お前、固くて格好良くて男らしいっていう外面で通っているんだからな。
「……す、すまんッッ………すぐに脱ぐからッ!」
そう言って真田が狼狽してズボンのベルトを外し始めたので、俺はやれやれと身体の向きを変えた。
「もういいって。早く帰ってくれよ」
「幸村………」
ベルトを外し思いきり下着ごとズボンを膝上まで降ろした所で、真田が途方に暮れた顔をする。
間抜けな顔だな。
というか、格好もものすごく間抜けだった。
筋肉のがっちりとついた太腿と、シャツの裾からはみ出している黒々とした陰毛。
それに、真ん中で重そうに垂れ下がっている真田のペニス………。
そんなものをちらっと眺めてしまった。
ペニスはただ力無く垂れ下がっていただけだったが、それでも大きかった。
大きくて、しかも先端はすっかり剥けている。
結構局部は毛深いようで、白いシャツからはみ出た陰毛が渦巻いているのが、滑稽さに拍車をかけている。
夢で、見たかな…。
いや、ペニスは見てなかったかも。
ちょっと面白かったけど、もうすっかり興ざめしていた俺はそんなもの見せるな、というように手を振って真田から視線を外した。
「な、なんでもするッ。先ほどは突然だったので驚いてしまったのだ。幸村ッ」
真田の狼狽しきった声がおかしい。
(なんでもするってさ………真田、本当にバカなんだな……)
「もう面会時間終わりだから、帰れよ」
「で、では明日……明日も来ていいだろう、幸村?」
必死だな、真田。
なんでこんなに必死なんだか、この男は……。
しかも、自分の肛門見せたくて必死になってるって、どっかおかしいって気づかないのか?
「明日はまた別な事してもらいたくなるかもだけどね?」
肩を竦めてそう言うと、真田がほっとしたように全身の緊張を解いた。
「あ、あぁ、分かった。

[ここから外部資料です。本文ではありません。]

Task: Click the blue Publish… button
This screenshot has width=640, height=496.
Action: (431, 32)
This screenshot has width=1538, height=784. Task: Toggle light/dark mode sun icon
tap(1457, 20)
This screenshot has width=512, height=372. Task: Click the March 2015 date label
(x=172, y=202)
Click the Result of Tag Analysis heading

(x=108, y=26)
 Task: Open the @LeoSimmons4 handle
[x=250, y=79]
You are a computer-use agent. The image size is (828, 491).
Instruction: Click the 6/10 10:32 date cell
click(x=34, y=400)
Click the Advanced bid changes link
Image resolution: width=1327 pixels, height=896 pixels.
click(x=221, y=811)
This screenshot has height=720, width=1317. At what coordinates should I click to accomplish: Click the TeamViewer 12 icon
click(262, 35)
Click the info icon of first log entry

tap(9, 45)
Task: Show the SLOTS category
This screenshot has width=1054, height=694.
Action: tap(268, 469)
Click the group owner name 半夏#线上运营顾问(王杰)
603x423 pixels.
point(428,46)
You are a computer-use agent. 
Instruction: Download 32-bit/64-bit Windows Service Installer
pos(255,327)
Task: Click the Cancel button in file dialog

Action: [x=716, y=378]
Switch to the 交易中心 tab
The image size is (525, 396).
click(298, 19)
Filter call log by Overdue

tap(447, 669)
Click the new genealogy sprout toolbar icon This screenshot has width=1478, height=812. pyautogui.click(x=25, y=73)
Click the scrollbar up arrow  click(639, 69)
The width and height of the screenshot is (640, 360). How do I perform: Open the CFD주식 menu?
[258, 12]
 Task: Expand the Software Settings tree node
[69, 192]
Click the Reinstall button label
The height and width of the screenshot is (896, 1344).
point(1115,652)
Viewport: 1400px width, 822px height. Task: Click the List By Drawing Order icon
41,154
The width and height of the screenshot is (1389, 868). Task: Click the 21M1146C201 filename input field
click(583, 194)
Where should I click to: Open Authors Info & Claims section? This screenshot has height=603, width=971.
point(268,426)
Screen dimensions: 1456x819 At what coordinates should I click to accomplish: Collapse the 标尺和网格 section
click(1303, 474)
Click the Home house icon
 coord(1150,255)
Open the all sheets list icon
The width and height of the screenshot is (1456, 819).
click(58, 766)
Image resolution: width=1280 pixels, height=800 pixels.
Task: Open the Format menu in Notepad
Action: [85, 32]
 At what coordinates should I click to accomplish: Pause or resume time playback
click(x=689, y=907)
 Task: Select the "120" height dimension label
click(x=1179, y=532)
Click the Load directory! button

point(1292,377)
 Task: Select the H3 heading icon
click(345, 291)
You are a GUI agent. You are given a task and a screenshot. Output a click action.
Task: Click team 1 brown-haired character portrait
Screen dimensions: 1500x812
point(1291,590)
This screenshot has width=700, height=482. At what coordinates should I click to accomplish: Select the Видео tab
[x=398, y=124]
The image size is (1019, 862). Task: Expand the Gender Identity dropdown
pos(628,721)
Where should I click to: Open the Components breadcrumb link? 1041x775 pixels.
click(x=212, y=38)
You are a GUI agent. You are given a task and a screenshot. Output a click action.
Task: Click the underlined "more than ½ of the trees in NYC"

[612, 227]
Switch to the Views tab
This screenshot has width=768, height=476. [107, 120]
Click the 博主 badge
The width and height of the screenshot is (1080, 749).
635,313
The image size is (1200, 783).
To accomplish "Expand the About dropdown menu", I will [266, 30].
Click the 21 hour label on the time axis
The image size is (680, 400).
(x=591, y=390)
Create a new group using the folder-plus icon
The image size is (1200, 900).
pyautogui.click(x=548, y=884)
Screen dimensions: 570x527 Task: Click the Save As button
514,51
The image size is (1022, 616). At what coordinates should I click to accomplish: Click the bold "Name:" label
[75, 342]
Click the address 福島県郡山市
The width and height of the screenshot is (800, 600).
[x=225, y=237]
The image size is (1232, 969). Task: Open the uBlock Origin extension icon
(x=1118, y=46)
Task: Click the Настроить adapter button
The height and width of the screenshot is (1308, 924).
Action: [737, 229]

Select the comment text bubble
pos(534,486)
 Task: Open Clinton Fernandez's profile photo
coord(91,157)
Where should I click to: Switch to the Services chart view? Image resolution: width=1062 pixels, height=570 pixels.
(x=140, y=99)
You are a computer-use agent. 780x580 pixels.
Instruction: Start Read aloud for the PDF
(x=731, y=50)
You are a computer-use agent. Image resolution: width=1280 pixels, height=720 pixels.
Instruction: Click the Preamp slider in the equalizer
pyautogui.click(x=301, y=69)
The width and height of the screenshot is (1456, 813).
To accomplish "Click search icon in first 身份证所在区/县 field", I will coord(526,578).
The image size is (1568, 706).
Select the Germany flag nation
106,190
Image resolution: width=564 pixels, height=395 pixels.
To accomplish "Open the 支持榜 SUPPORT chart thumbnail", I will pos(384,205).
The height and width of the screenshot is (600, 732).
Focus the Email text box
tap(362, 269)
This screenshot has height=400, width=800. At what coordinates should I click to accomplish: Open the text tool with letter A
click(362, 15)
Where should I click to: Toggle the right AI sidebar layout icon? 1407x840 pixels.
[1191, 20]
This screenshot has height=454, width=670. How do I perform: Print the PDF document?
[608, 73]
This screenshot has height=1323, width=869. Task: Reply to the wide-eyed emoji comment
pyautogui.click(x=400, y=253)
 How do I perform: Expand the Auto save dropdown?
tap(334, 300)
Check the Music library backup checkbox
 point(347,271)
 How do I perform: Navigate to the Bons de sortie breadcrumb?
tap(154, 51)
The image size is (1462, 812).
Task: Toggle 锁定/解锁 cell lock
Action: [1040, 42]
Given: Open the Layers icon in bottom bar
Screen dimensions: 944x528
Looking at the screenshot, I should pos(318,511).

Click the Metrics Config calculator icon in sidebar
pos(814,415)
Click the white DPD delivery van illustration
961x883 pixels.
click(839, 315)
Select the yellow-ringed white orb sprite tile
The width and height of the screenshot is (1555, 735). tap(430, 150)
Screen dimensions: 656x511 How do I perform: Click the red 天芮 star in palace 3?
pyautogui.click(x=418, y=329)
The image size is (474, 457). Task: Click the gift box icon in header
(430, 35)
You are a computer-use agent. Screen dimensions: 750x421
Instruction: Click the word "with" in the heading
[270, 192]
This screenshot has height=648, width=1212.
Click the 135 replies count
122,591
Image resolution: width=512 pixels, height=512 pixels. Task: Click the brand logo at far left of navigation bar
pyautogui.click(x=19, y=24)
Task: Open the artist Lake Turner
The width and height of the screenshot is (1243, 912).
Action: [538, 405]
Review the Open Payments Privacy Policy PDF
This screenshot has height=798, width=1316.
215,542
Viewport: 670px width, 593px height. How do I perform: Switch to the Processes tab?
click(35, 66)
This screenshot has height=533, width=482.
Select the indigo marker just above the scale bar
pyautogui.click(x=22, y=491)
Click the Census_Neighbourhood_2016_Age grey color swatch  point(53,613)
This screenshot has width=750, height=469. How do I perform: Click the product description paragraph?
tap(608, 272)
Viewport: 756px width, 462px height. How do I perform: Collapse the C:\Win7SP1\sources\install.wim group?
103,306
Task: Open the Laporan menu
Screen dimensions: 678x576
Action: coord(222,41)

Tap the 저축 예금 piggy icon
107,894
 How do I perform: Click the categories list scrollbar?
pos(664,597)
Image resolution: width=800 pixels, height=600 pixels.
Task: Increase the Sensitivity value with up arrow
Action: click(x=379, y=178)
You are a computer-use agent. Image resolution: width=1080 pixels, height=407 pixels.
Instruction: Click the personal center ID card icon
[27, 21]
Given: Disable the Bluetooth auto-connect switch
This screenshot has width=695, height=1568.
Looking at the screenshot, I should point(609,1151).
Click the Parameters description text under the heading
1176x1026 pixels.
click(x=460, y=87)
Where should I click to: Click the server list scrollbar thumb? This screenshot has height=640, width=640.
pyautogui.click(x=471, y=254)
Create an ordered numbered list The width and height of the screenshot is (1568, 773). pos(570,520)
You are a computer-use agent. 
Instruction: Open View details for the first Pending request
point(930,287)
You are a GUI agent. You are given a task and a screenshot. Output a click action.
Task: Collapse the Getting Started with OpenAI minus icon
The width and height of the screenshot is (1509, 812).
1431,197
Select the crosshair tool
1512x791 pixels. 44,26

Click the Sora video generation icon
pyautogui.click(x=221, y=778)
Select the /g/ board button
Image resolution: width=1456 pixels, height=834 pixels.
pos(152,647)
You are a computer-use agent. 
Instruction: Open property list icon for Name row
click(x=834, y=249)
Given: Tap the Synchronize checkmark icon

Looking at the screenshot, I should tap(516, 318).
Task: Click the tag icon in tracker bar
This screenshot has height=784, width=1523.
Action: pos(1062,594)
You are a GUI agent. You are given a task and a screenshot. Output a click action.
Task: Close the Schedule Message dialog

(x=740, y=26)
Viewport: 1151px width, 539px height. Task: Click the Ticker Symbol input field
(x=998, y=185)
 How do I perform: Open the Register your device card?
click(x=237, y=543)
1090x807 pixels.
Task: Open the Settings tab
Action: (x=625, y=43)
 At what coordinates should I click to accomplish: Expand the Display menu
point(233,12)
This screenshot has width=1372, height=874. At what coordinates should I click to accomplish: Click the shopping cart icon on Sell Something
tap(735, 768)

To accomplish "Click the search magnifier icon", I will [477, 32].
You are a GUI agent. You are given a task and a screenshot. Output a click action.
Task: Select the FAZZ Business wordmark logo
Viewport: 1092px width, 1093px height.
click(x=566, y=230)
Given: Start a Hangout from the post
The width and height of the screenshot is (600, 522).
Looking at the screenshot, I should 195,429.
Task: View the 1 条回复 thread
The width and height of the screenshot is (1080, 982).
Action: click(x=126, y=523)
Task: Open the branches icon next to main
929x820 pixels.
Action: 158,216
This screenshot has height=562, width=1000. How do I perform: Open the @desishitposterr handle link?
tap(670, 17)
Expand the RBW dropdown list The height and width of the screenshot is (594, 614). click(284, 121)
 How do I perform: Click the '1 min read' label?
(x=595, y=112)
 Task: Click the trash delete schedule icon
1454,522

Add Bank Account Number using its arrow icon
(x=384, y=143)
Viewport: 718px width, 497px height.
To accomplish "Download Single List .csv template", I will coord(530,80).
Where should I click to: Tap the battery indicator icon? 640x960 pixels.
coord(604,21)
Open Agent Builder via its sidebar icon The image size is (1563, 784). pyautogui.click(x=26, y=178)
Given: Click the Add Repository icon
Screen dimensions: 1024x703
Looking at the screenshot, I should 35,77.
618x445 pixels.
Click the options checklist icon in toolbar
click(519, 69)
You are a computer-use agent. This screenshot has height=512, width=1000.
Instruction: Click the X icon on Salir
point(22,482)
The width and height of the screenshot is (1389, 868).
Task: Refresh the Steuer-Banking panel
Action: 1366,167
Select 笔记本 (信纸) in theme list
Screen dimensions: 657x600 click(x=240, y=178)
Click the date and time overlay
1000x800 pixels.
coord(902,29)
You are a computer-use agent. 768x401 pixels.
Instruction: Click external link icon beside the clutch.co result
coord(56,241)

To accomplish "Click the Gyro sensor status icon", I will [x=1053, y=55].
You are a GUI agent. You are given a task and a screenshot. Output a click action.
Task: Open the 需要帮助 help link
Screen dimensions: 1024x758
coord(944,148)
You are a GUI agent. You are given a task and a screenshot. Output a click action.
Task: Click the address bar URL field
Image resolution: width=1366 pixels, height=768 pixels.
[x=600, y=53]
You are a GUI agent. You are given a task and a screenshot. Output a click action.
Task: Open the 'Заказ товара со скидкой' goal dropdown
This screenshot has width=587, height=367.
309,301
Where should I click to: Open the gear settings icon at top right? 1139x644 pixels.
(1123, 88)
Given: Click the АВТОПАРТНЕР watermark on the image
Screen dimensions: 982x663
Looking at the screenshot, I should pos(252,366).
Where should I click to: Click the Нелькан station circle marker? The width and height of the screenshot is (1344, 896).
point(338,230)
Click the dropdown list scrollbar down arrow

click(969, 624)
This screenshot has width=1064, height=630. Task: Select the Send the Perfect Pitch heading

……すまなかった、幸村……」




別にすまなくもなんともないんだよ。
だいたい俺がお前に酷いこと要求してるんだからさ。
ずり降ろしたズボンを恥ずかしげに穿き直し、何度も頭を下げ、名残惜しげに振り返りながら病室を出て行く真田の、骨格逞しく筋肉の付いた後ろ姿を眺めながら、俺は心の中でそう思った。





今日も、夢を見るだろうか。
なんだかばかばかしくて、涙が出てきた。
テレビを付けると無意味に明るい音楽が耳に飛び込んできた。





眠れそうになかったら、また薬を貰おう。
夢なんて見ないで、本当は眠ってしまいたい。
真田のことなど、少しも考えたくなかった。
頭の中からすっかり消えてしまえばいいのに……。
そうしたら俺は自由に前向きに生きられそうな気がする。
お前が悪いんだよ、真田。




溜息を吐いて、俺は枕に顔を埋めた。